Multitasking alone does not confer realtime capability. Unix/Xenix and OS/2 are multitasking. But, neither is realtime. Both are therefore unsuited for process control applications such as numerical control, communications, and high volume point-of-sale. Realtime software handles certain core functions in a specific way.These functions include:

  • process scheduling & control — processes lie dormant, eating-up no CPU power, until needed. Only when “brought to life” by a specific event do processes consume power. Each process has a priority. Critical tasks — such as servicing a phone line — take precedence over less critical tasks. Process scheduling and control in realtime systems is fundamentally different than in “time slice systems” such as UNIX, VMS and OS/2 which dole out blocks of CPU time whether the time is needed or not.

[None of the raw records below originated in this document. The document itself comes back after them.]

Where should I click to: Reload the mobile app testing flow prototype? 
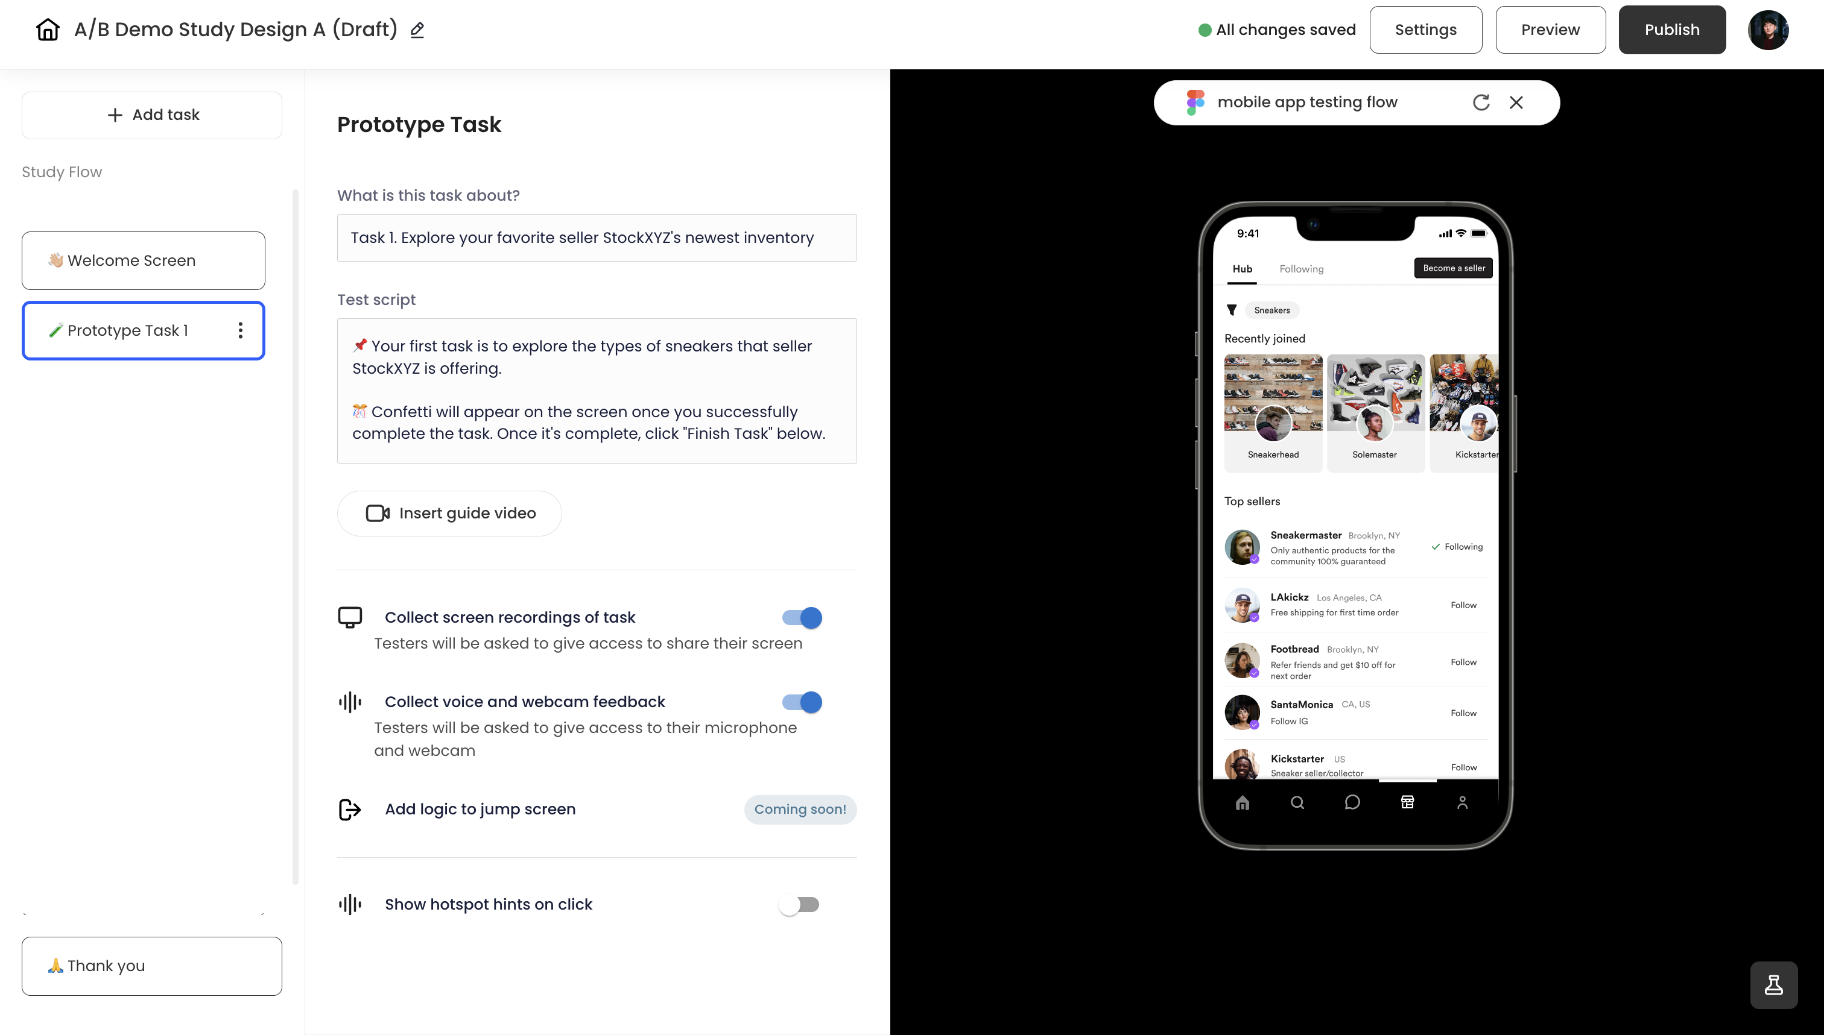tap(1481, 102)
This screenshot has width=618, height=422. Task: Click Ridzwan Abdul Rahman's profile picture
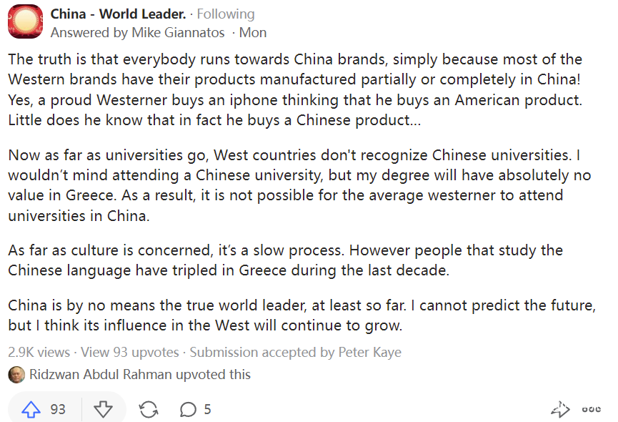16,374
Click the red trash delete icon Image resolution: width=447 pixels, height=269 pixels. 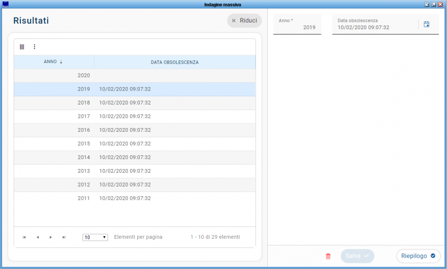tap(328, 256)
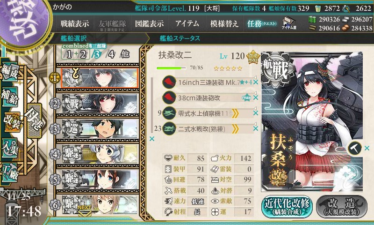
Task: Click the 改造 remodel button
Action: click(x=342, y=207)
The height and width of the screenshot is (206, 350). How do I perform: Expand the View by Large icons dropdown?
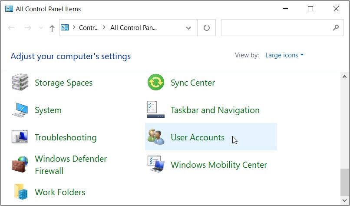coord(284,55)
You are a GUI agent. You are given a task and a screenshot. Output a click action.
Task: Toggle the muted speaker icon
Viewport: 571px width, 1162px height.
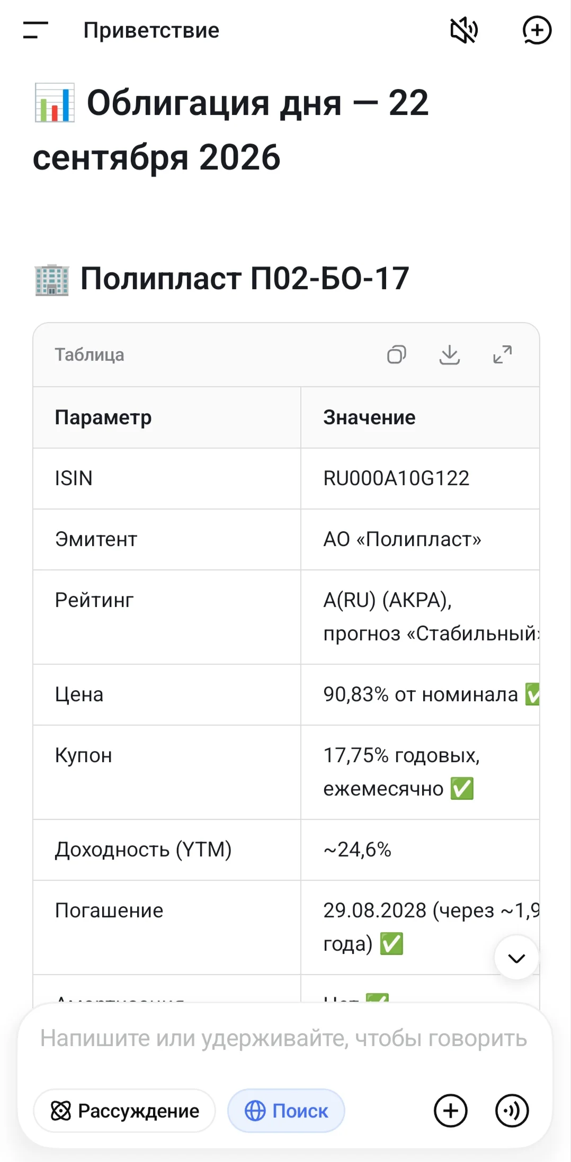point(464,30)
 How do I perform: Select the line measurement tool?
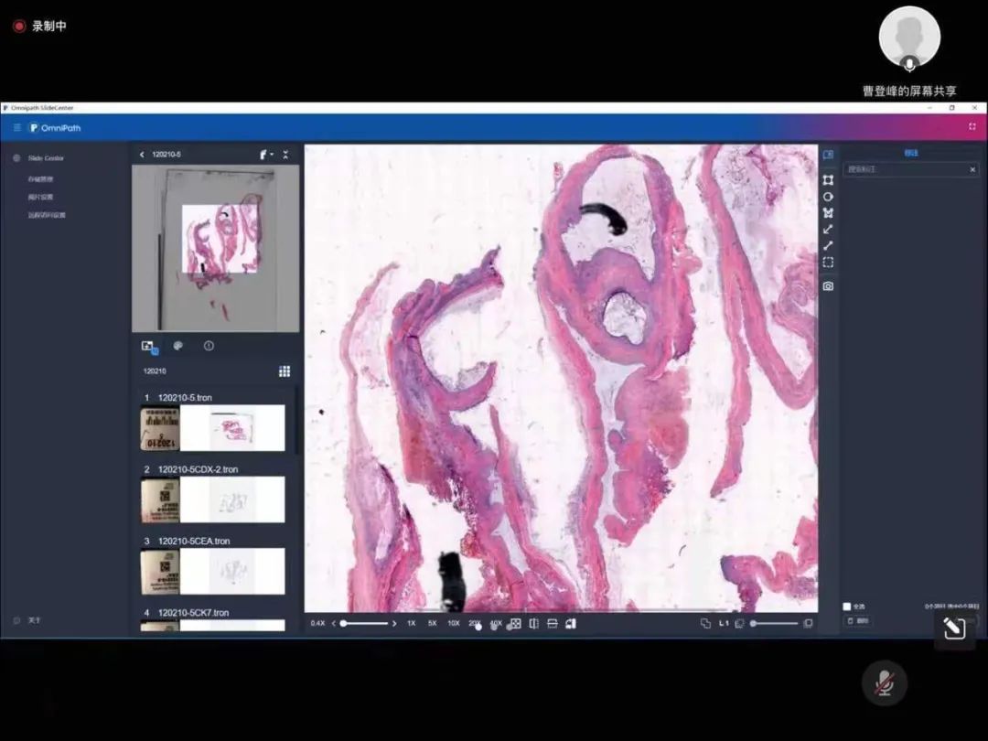[x=828, y=245]
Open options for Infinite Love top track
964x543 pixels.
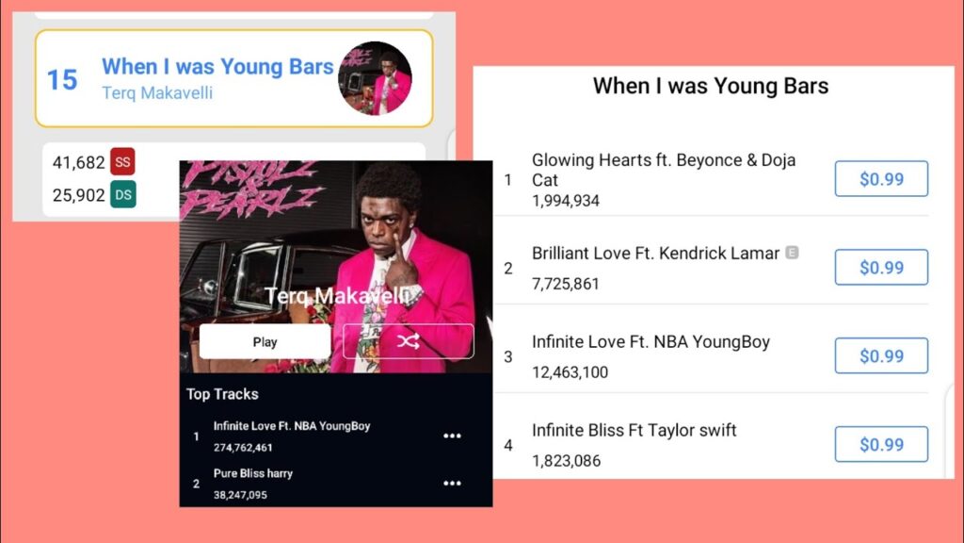(x=452, y=436)
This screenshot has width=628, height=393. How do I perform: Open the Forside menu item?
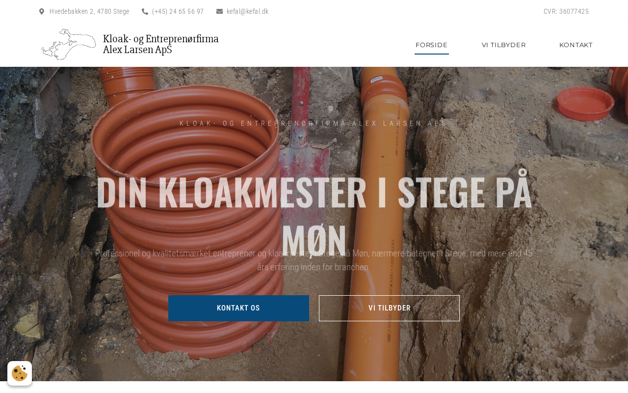pos(432,45)
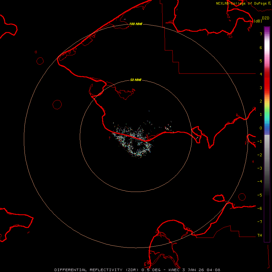Select the red band of the color bar
Screen dimensions: 272x272
click(x=267, y=82)
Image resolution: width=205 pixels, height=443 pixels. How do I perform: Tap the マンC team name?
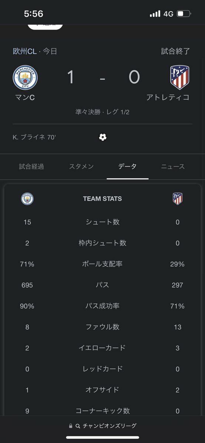pos(25,98)
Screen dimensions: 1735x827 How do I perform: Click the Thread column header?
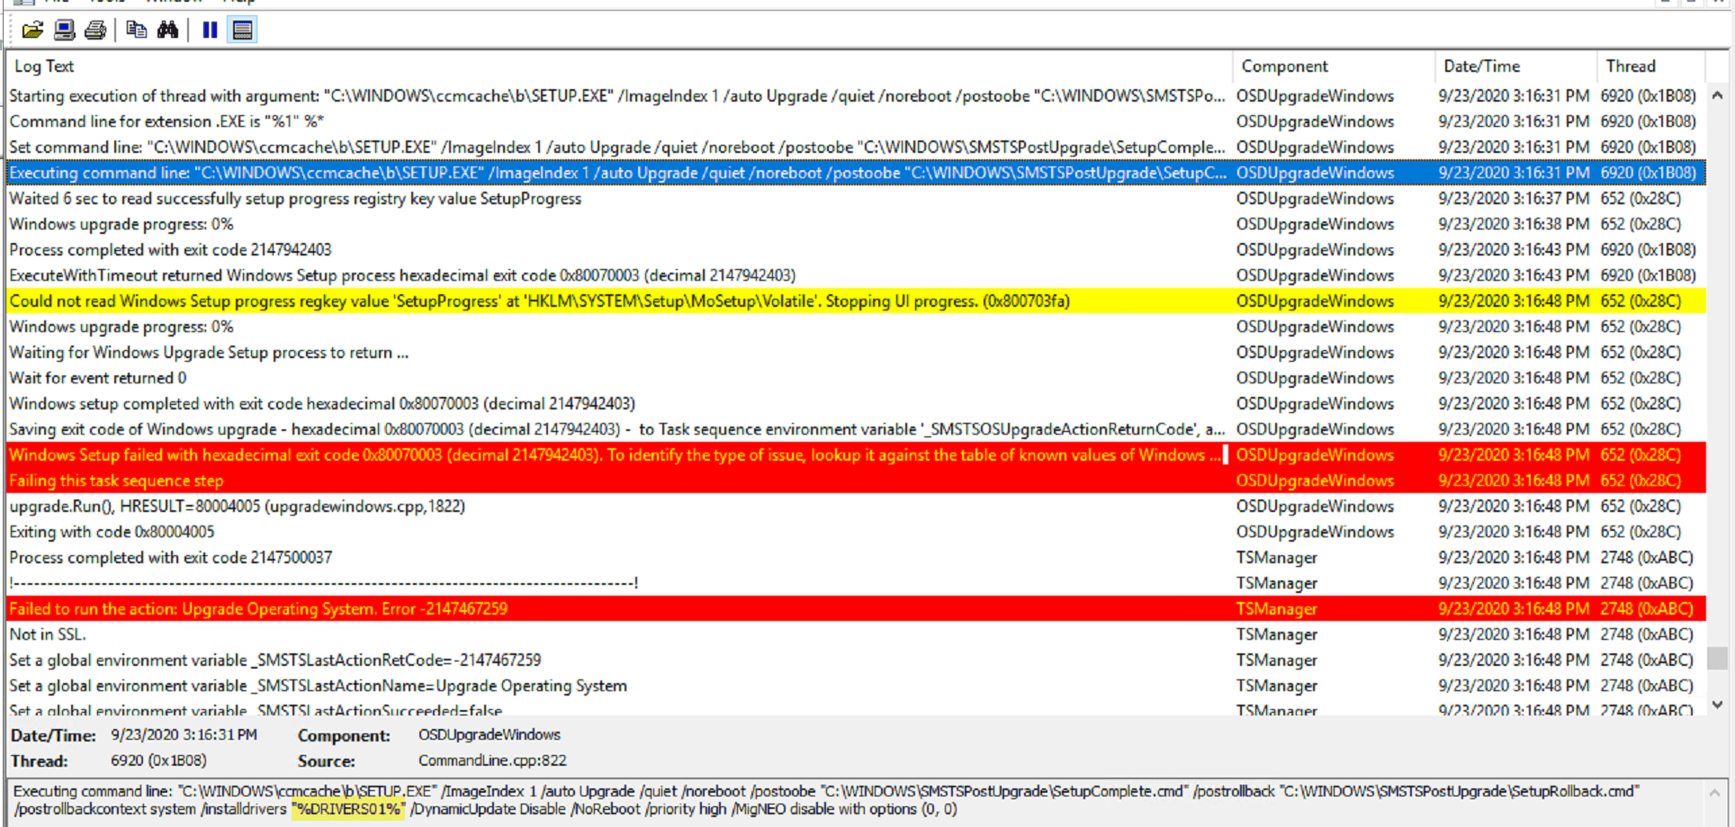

  • event driven — processes are started and stopped by events. Events may be defined as anything (such as clicking a mouse) that can interrupt a CPU or the stopping or starting of another task.

  • input/output — all I/O is dynamically buffered and interrupt driven. Polling is taboo.

  • dystra queuing — queuing techniques developed by John Dykstra more than forty years ago are generally accepted as the most simple, most powerful way of performing process control functions. Dykstra techniques form the basis of most high performance realtime engines today.

Disney World’s application software schematic shows realtime concepts in action. To begin, the system is dormant. The computer waits around for something to happen. Suddenly a handheld computer sends data to one of three modems. A software program (process) called “com” springs to life. Until now, it consumed no CPU cycles. Because it has high priority, it stops other activity that may be running. Com grabs the data, puts it in a queue, and goes to sleep. The act (event) of placing data in the queue wakes-up another program (process) called audit. Audit looks-up room information and writes a transaction on an audit file and room file — and into a queue. Additional programs wake-up and go back to sleep as bills are computed and move along towards Disney’s hotel management computer.

All these activities take place, unseen, in the background. Modems are answered (twenty or more could be used if needed), disks click, printers print, Disneys’ hotel management computer is sent data. At the same time, intense human activity takes place in the foreground. Managers check status of hotel rooms, reassign staff, and prepare commission and sales reports. Clerks reorder products and balance inventory levels at multiple staging areas. Users are not aware of the background activity because each background task finishes in a few hundredths of a second — which allows foreground tasks to proceed without apparent interruption.

High performance computing requires a marriage between a realtime operating system and an application software designer who can exploit realtime capabilities. When done well, the results are awe inspiring. MicroNEX technology, for example, was used to receive and verify 600,000 Medicaid claims per week from 12,000 providers — on a single 386 PC.